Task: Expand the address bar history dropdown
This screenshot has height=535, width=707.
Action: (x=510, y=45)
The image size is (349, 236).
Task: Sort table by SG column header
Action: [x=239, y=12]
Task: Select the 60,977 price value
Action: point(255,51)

--- --- ---

◆ Work request ◆
Print the entries exactly. Include every one.

◆ Solution for this task ◆
Task: Expand the address bar history dropdown
This screenshot has height=535, width=707.
Action: (x=510, y=45)
The image size is (349, 236).
Task: Sort table by SG column header
Action: [x=239, y=12]
Task: Select the 60,977 price value
Action: point(255,51)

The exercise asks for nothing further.